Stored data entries
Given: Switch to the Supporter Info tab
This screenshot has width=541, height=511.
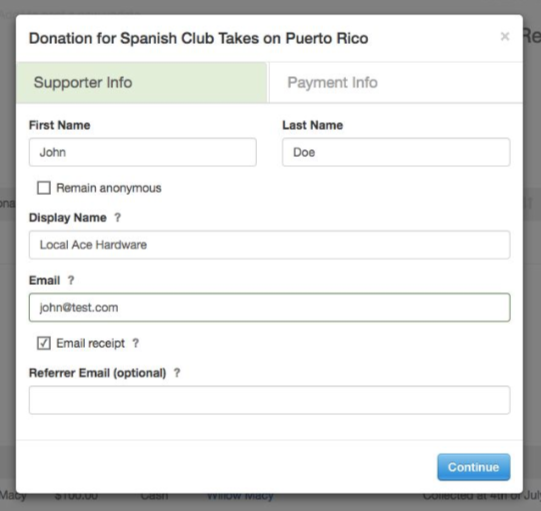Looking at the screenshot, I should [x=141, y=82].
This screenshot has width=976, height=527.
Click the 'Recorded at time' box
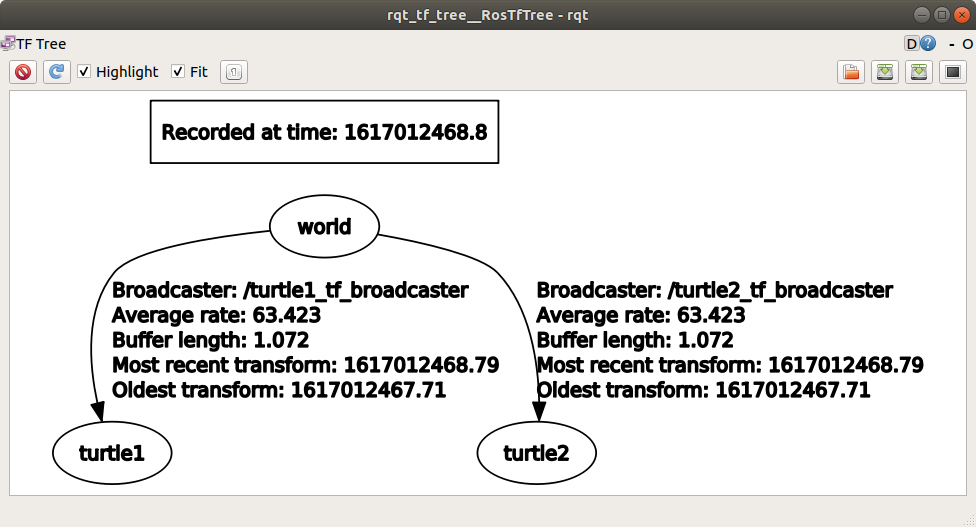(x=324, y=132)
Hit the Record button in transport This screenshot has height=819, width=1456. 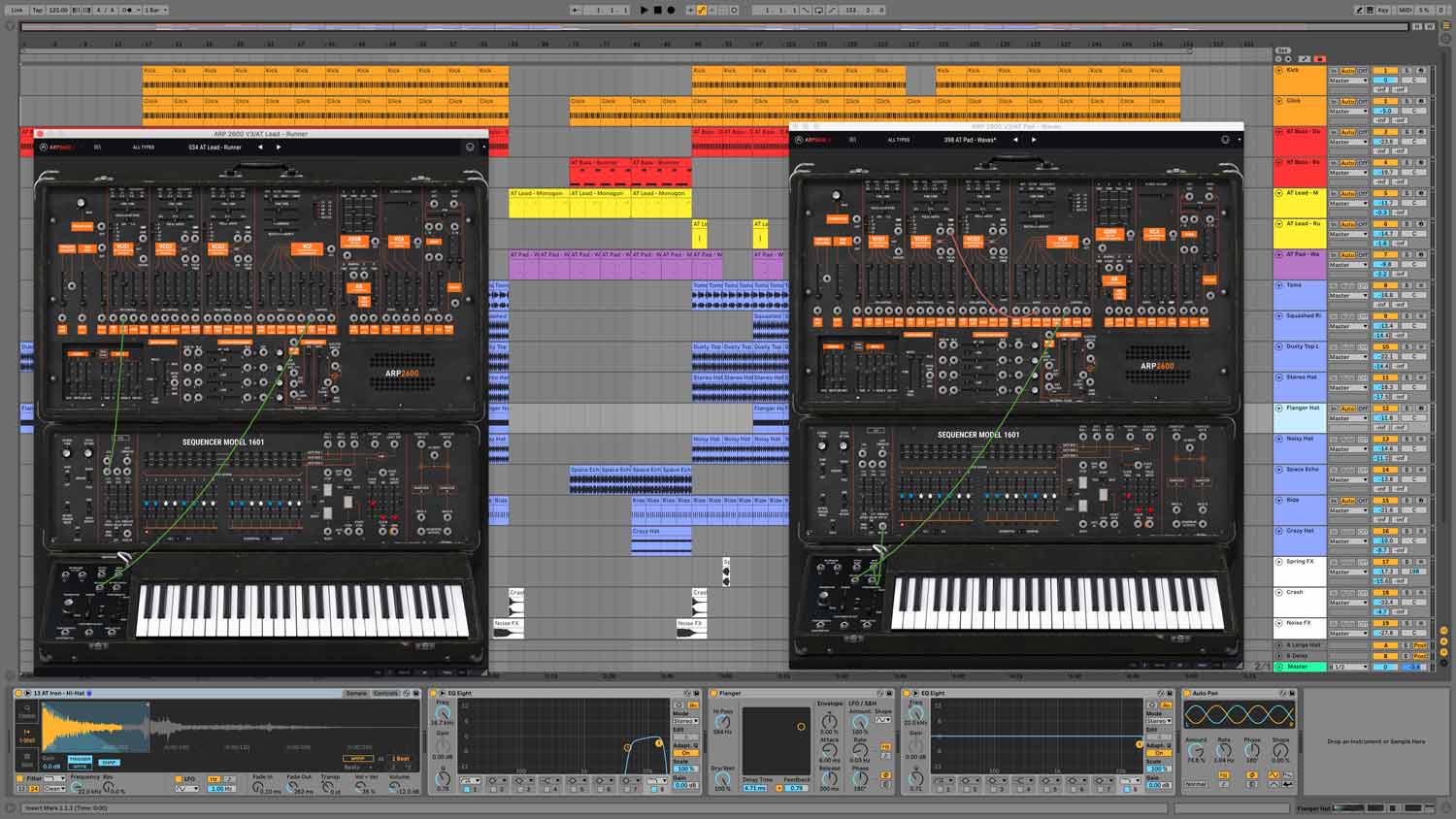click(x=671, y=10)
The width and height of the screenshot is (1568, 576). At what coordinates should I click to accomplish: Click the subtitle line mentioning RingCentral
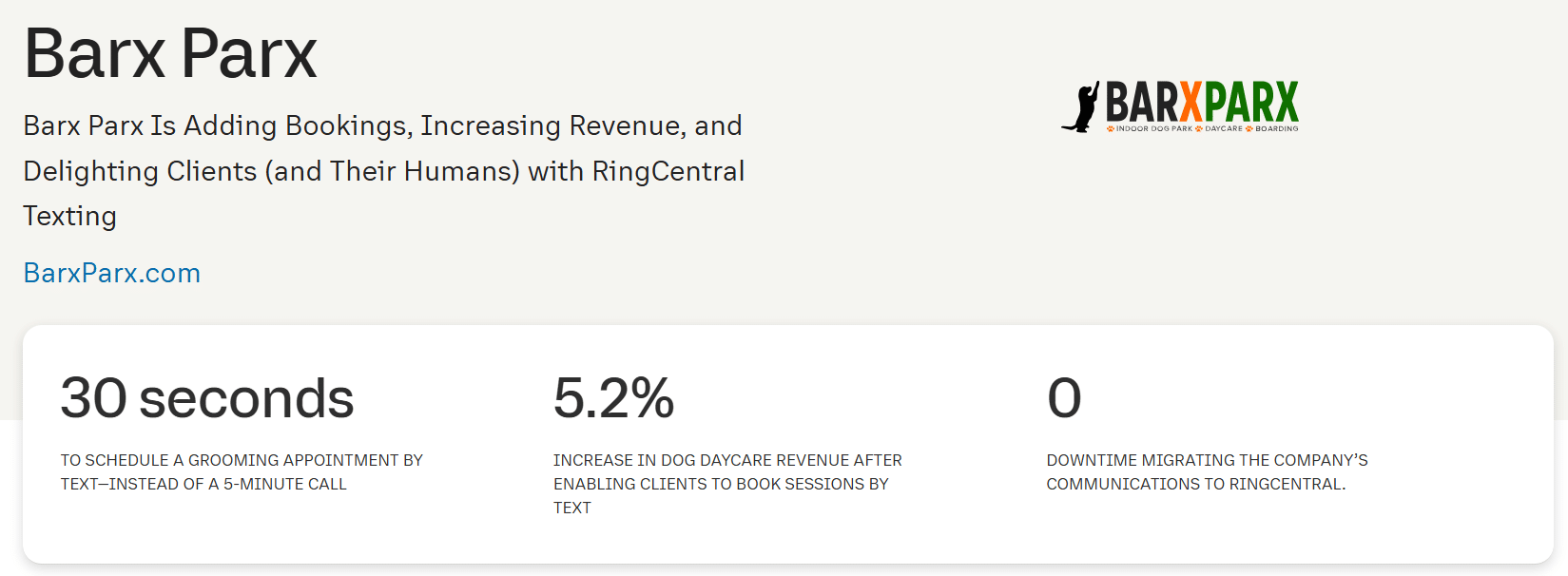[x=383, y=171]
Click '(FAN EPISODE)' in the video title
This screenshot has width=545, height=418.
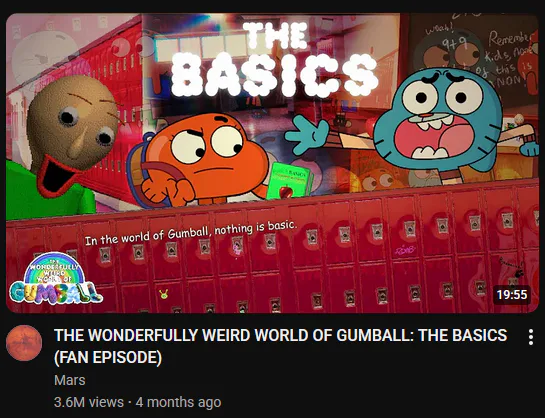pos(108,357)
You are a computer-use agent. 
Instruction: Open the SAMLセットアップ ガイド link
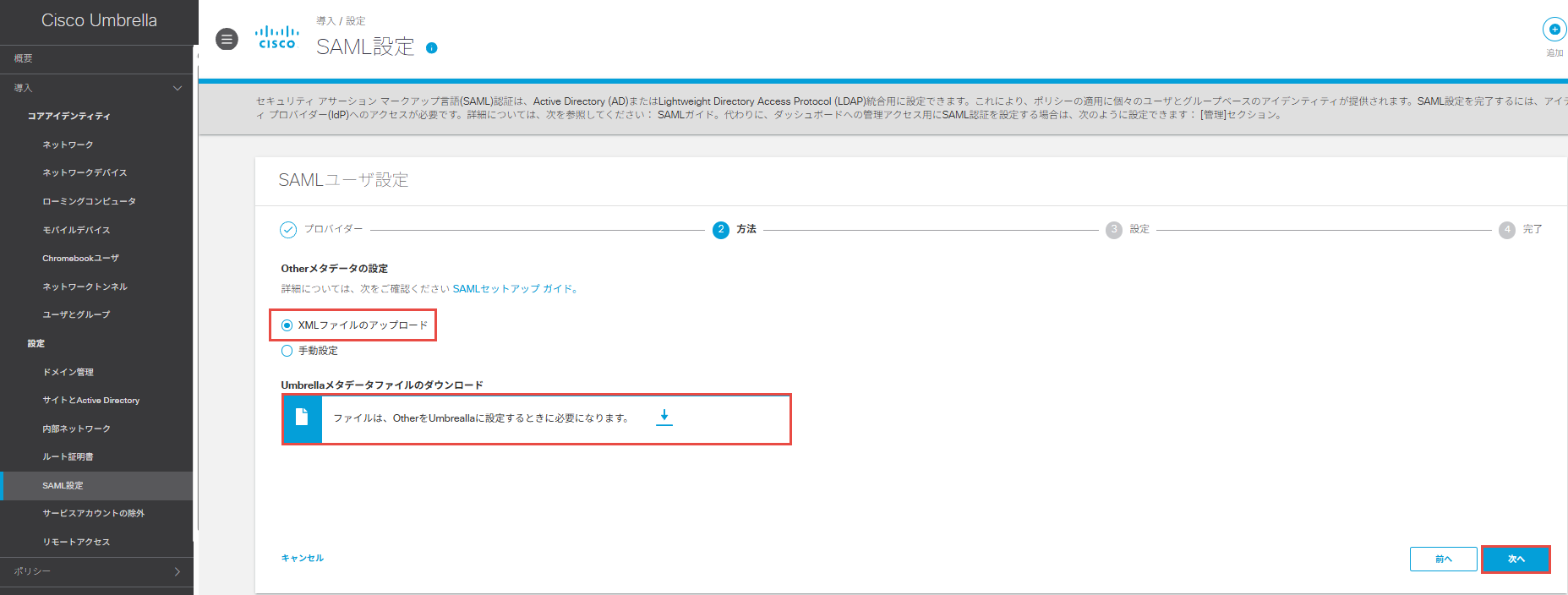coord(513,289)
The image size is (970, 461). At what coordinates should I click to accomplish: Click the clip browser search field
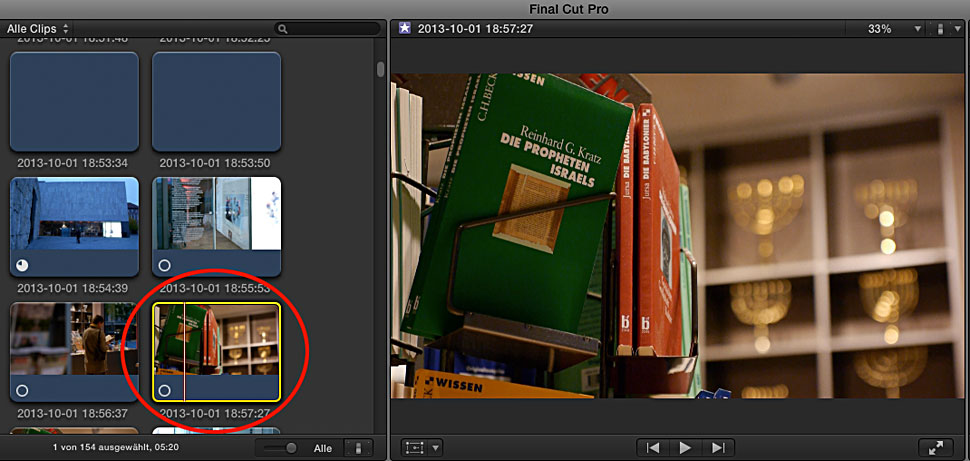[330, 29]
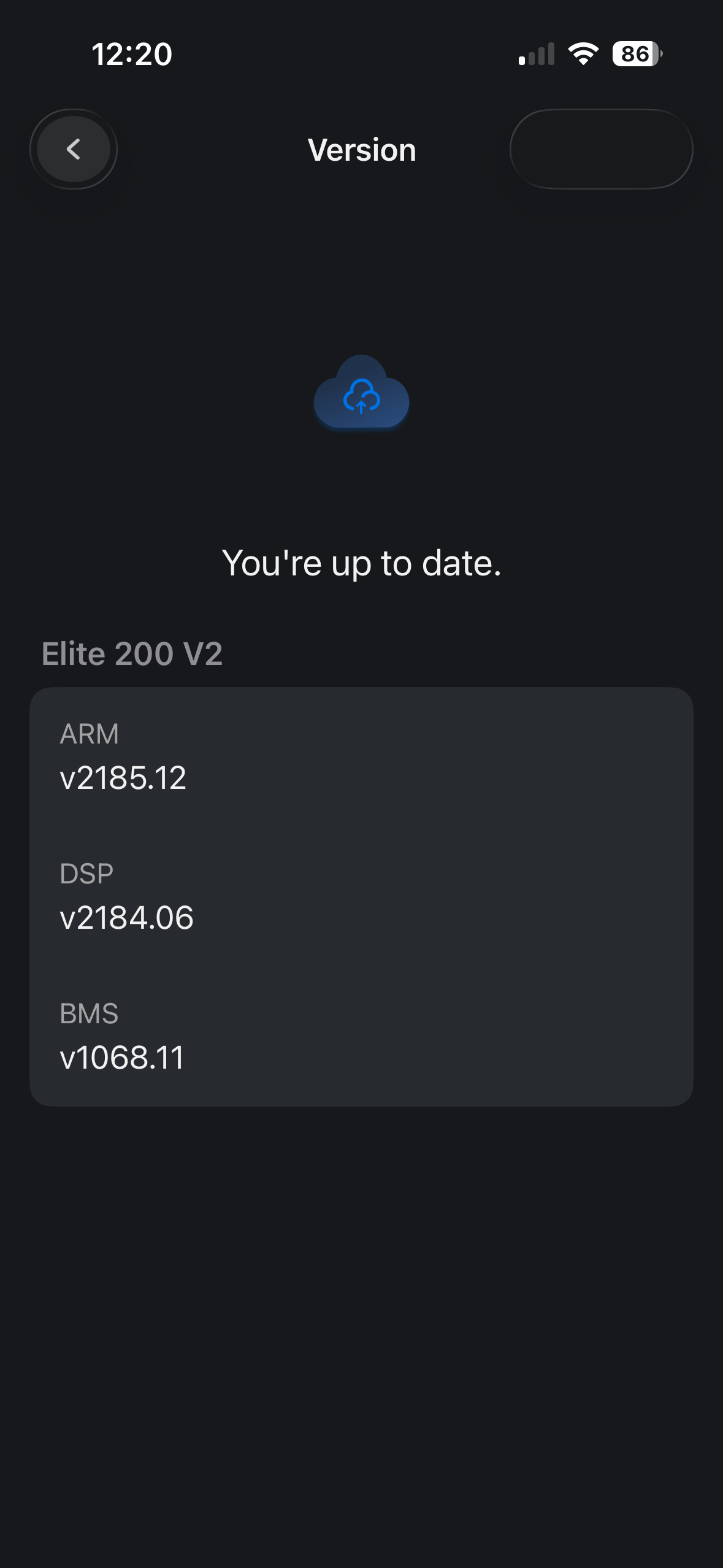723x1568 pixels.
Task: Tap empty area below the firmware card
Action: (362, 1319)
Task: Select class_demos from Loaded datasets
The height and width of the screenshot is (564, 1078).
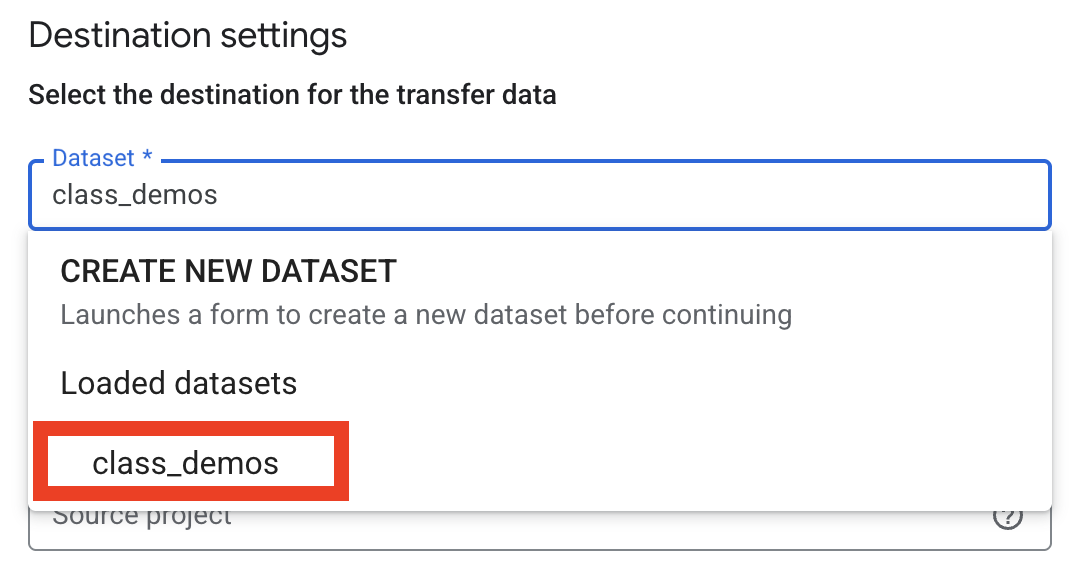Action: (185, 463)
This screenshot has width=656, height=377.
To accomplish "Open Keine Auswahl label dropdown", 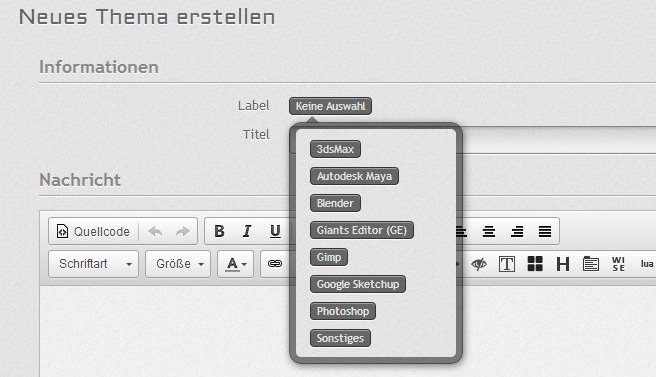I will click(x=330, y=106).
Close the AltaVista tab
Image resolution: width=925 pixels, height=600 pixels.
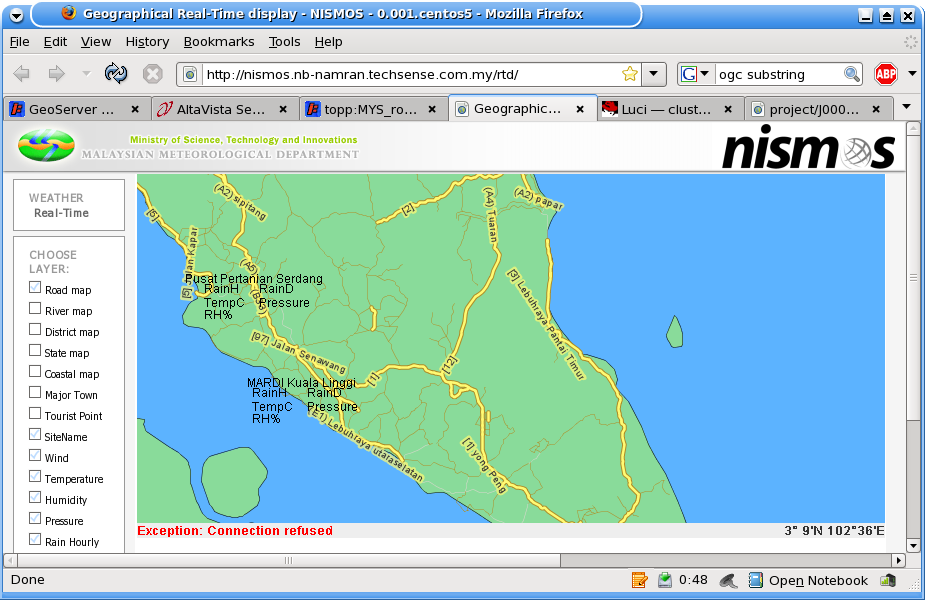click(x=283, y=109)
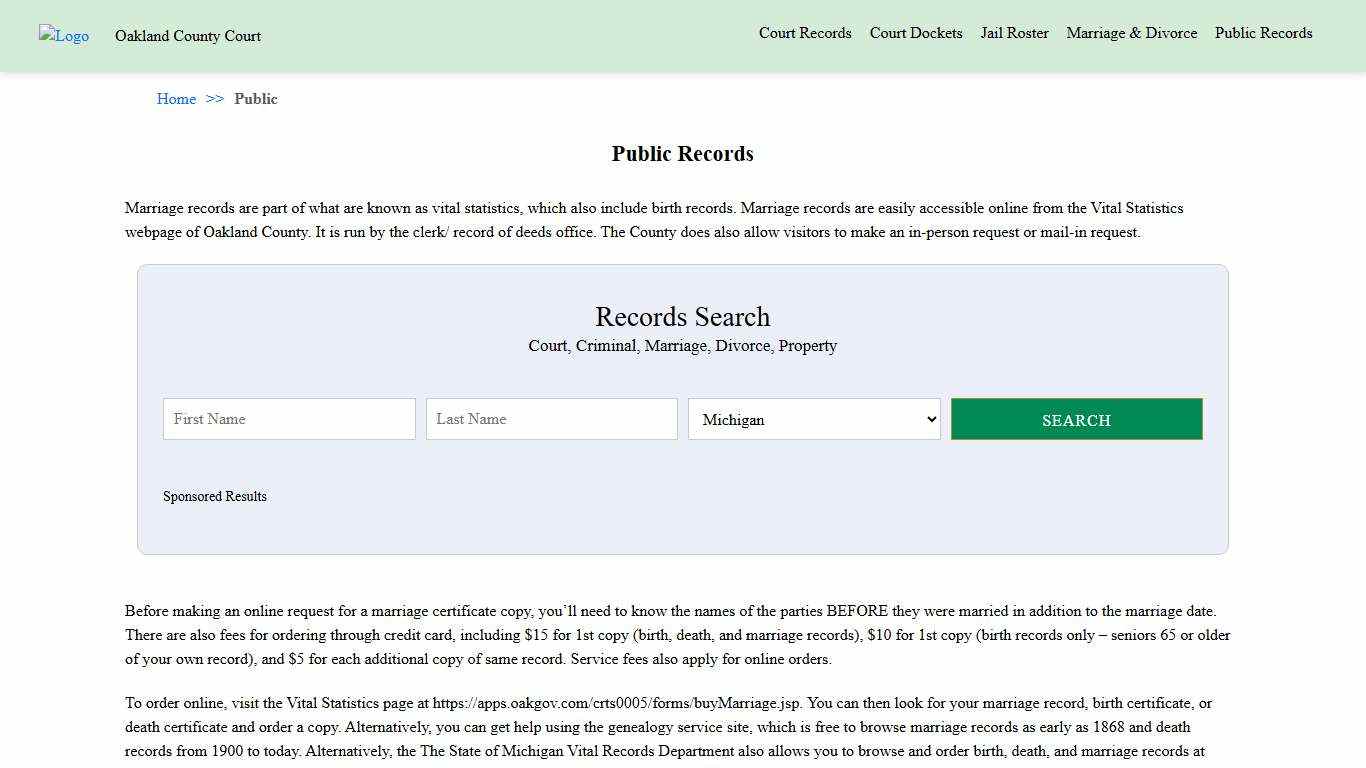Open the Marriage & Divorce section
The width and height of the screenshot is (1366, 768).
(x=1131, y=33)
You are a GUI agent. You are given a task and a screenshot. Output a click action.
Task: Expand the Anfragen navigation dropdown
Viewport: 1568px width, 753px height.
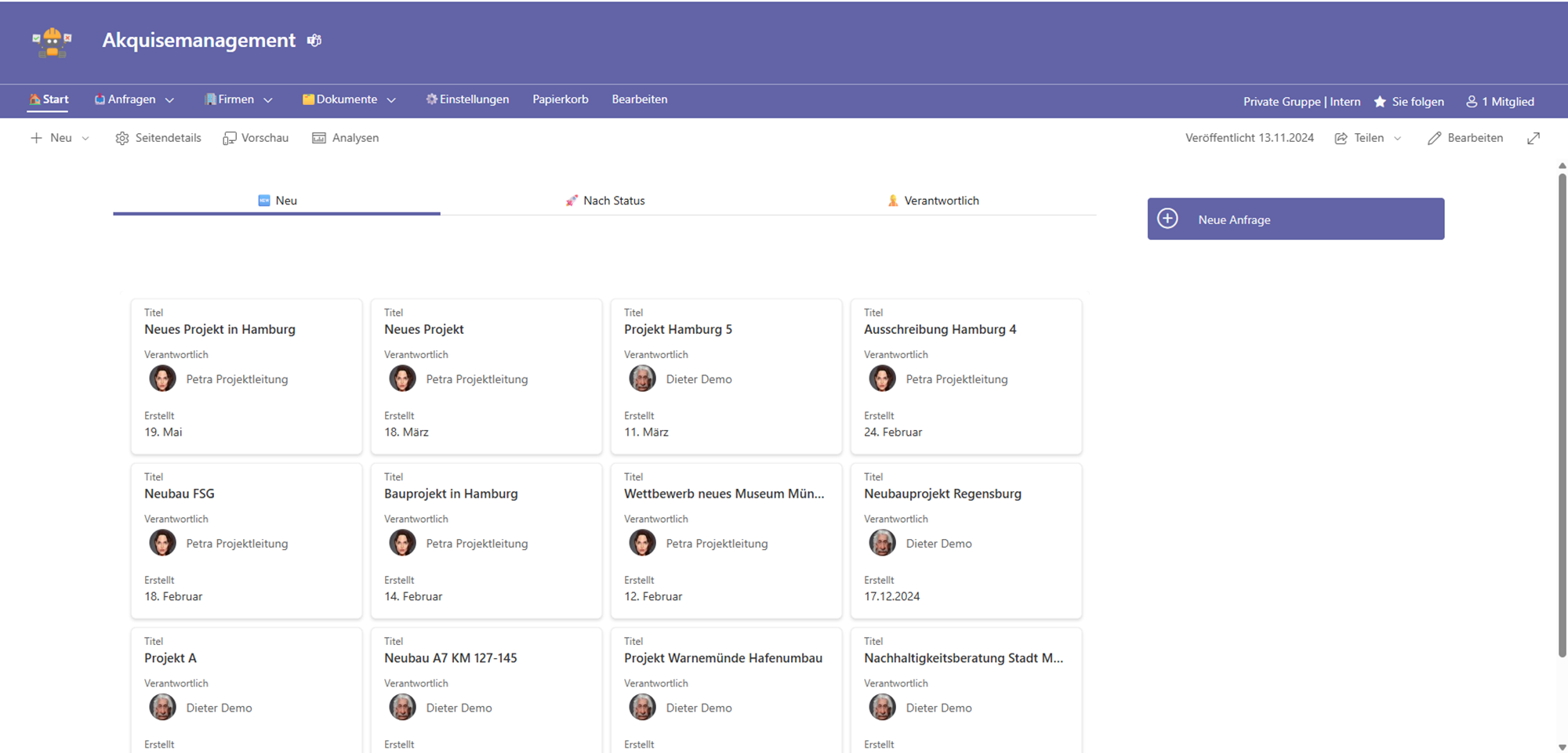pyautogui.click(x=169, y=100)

- What is needed
Among the records, find every line holding the word "agent" and copy it.

- Final answer
You are a computer-use agent. 
You are a GUI agent. You are given a task and a screenshot. Output a click action.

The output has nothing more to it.